It’s time for parents and kids to get back into the school mindset and make preparations. In addition to pencils, paper, folders and gym shoes, parents should add “a healthy diet” to the school supply list. Feeding children regular meals and snacks made up of a variety of nutritious foods jump-starts them for success. Hungry minds require a healthy diet.
I am constantly amazed at the number of children and adults who continue to skip breakfast despite all the evidence pointing to the meal’s benefits. Some of these are improved mood and concentration, an increase in metabolism, faster and clearer thinking and more energy. Breakfast should provide one-fourth to one-third of the day’s energy and nutrient needs. Quick breakfast ideas include: whole-grain toast with an egg and a glass of low-fat milk, low-fat yogurt with fruit, whole-grain toasted English muffin with peanut butter, high-fiber/low-sugar cereal with low-fat milk, a hard-boiled egg and a banana.
At home, encourage your children to drink plenty of plain water to stay hydrated. Have your child keep a water bottle in their locker or on their desk if the school allows it. Many children are dehydrated while at school if they aren’t drinking enough water. Dehydration can cause fatigue, muscle cramping, and lightheadedness.

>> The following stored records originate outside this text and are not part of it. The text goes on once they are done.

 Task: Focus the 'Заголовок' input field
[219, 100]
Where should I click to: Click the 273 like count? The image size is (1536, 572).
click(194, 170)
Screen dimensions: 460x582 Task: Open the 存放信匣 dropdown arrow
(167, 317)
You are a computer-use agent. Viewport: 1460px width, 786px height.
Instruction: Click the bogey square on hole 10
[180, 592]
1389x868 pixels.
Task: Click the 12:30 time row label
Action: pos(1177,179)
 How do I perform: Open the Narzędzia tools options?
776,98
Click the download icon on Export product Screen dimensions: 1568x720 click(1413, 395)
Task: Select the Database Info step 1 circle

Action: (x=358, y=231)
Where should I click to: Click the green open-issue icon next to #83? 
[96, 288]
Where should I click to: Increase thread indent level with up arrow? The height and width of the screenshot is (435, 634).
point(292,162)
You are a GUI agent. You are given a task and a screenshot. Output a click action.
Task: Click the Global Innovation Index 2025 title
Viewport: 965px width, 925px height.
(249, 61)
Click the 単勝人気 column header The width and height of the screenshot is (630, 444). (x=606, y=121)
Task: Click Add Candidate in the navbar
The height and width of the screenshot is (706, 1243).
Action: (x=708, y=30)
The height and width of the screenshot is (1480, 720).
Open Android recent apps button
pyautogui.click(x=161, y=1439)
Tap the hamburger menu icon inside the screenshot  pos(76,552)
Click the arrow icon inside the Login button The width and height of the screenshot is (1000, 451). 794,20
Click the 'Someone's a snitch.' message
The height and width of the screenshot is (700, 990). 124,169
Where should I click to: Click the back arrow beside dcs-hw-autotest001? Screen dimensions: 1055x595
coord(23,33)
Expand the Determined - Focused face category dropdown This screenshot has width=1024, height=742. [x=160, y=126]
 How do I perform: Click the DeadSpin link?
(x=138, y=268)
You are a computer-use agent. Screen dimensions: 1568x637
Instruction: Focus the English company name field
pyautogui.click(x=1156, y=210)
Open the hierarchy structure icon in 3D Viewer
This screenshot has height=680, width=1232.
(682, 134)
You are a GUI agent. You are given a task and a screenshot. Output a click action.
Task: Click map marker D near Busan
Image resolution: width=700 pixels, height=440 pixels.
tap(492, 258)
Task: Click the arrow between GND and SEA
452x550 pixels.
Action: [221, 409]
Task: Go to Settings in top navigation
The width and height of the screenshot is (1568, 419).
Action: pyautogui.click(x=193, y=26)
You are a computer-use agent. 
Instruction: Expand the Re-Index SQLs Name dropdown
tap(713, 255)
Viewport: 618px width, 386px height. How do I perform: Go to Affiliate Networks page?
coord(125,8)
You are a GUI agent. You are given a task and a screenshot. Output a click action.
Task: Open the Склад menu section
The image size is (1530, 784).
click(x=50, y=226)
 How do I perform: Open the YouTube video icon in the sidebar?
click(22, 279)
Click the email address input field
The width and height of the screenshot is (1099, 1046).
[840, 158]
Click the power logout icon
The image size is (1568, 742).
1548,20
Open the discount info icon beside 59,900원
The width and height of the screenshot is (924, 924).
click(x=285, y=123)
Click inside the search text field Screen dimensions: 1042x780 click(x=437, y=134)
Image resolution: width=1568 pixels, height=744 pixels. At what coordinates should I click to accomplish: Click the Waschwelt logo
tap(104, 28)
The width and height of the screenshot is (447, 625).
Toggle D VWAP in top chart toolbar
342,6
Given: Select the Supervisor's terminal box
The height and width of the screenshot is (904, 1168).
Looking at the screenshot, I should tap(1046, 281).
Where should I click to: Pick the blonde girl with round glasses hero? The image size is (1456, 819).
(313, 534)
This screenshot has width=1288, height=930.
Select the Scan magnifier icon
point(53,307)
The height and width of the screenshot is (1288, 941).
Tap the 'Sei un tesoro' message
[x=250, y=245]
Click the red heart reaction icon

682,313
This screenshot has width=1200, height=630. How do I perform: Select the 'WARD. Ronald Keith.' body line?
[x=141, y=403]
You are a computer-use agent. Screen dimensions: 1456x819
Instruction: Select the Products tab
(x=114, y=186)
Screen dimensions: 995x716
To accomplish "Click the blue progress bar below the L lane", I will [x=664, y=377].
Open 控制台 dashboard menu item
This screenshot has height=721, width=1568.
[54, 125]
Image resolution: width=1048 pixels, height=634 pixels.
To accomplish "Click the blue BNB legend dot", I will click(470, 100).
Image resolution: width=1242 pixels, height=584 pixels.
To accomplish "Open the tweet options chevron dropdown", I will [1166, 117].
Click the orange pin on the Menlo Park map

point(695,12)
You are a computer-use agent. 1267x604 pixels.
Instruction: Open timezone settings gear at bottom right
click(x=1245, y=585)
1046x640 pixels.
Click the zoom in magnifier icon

Many elementary school students are allowed to bring a snack to school for morning break. Take advantage of this. A mid-morning snack gives your child an energy boost and helps control hunger until lunchtime. Pack healthy snacks that are low in sugar and are rich in nutrients. Suggestions include low-sugar cereal and granola bars, peanut butter crackers, fruit, string cheese, trail mix and raw veggies with low-fat dip. Snack bags make packing easy, or use small containers that are easy for kids to open and throw in their backpacks to be washed and re-used the next day. A healthy snack after school is also important. For more healthy snack ideas, visit the myplate.gov website.
Talk to your children about lunch at school. Do they enjoy the school lunch and eat most of the food items? What do they drink with their lunch? Whether it is the school lunch or a packed lunch from home, mid-day nutrition is important to help finish the day productively. Include at least three food groups and a drink. Add vegetables and fruits often. Get creative with starches and try whole-wheat tortillas, wraps, crackers and sandwich thins. Involve children in lunch packing by letting them choose and prepare some of the items.
The most important thing to remember about your dinner meal is to try to eat together as a family as often as possible. A meal of spaghetti and salad, grilled chicken and rice with vegetables or a homemade pizza and fruit is best enjoyed when in the company of family. Turn off the electronics, discuss the day and share some laughs.
Slow Cooker Orange Pork Tenderloin With Sweet Potatoes
3 pounds butternut squash or sweet potatoes, peeled and cut into 2-inch pieces (6 cups)
½ teaspoon salt
1 pork tenderloin (2 pounds)
¼ cup orange marmalade or pineapple
2 cloves garlic, finely chopped
Arrange squash or potatoes around edge in 3- or 4-quart slow cooker. Sprinkle with salt. Place pork in slow cooker (it will overlap squash or potatoes slightly). Mix marmalade and garlic. Spread over pork. Cover and cook on low heat setting 7 to 8 hours. Makes 6 servings.
Nutrition information per serving: 290 calories, 6 g fat, 2 g saturated fat, 270 mg sodium, 24 g carbohydrate, 2 g fiber, 35 g protein.